> [Data for processing]:
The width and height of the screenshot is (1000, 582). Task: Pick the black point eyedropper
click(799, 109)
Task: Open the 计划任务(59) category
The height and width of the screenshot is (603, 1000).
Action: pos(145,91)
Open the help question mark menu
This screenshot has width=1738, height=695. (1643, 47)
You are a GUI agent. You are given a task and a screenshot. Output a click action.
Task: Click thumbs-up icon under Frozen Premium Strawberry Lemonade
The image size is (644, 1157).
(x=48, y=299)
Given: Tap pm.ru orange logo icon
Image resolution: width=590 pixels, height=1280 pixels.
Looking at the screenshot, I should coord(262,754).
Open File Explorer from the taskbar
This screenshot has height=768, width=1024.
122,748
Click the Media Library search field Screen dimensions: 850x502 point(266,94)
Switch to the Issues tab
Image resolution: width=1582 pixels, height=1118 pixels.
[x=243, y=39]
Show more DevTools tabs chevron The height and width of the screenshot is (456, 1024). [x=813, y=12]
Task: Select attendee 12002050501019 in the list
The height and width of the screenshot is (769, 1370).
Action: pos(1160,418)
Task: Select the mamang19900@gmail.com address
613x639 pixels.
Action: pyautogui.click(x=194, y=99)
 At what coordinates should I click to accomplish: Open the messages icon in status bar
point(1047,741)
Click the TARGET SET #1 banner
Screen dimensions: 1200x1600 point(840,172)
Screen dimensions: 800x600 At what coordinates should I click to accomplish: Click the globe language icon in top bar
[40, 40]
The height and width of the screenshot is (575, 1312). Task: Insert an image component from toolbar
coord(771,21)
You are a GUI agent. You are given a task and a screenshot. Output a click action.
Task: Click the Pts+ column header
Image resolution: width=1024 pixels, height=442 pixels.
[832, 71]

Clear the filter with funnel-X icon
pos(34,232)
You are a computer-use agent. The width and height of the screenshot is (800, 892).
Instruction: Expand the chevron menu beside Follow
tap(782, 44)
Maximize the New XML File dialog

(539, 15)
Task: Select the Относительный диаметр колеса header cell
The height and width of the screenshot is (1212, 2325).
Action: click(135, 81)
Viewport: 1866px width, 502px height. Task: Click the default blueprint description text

> [What the task asks]: Copy the records above, keeping every word the same.

> [Output]:
The width and height of the screenshot is (1000, 582). Task: Pick the black point eyedropper
click(799, 109)
Task: Open the 计划任务(59) category
The height and width of the screenshot is (603, 1000).
Action: pos(145,91)
Open the help question mark menu
This screenshot has width=1738, height=695. (1643, 47)
You are a GUI agent. You are given a task and a screenshot. Output a click action.
Task: Click thumbs-up icon under Frozen Premium Strawberry Lemonade
The image size is (644, 1157).
(x=48, y=299)
Given: Tap pm.ru orange logo icon
Image resolution: width=590 pixels, height=1280 pixels.
Looking at the screenshot, I should coord(262,754).
Open File Explorer from the taskbar
This screenshot has height=768, width=1024.
122,748
Click the Media Library search field Screen dimensions: 850x502 point(266,94)
Switch to the Issues tab
Image resolution: width=1582 pixels, height=1118 pixels.
[x=243, y=39]
Show more DevTools tabs chevron The height and width of the screenshot is (456, 1024). [x=813, y=12]
Task: Select attendee 12002050501019 in the list
The height and width of the screenshot is (769, 1370).
Action: pos(1160,418)
Task: Select the mamang19900@gmail.com address
613x639 pixels.
Action: pyautogui.click(x=194, y=99)
 At what coordinates should I click to accomplish: Open the messages icon in status bar
point(1047,741)
Click the TARGET SET #1 banner
Screen dimensions: 1200x1600 point(840,172)
Screen dimensions: 800x600 At what coordinates should I click to accomplish: Click the globe language icon in top bar
[40, 40]
The height and width of the screenshot is (575, 1312). Task: Insert an image component from toolbar
coord(771,21)
You are a GUI agent. You are given a task and a screenshot. Output a click action.
Task: Click the Pts+ column header
Image resolution: width=1024 pixels, height=442 pixels.
[832, 71]

Clear the filter with funnel-X icon
pos(34,232)
You are a computer-use agent. The width and height of the screenshot is (800, 892).
Instruction: Expand the chevron menu beside Follow
tap(782, 44)
Maximize the New XML File dialog

(539, 15)
Task: Select the Относительный диаметр колеса header cell
The height and width of the screenshot is (1212, 2325).
Action: click(135, 81)
Viewport: 1866px width, 502px height. Task: Click the default blueprint description text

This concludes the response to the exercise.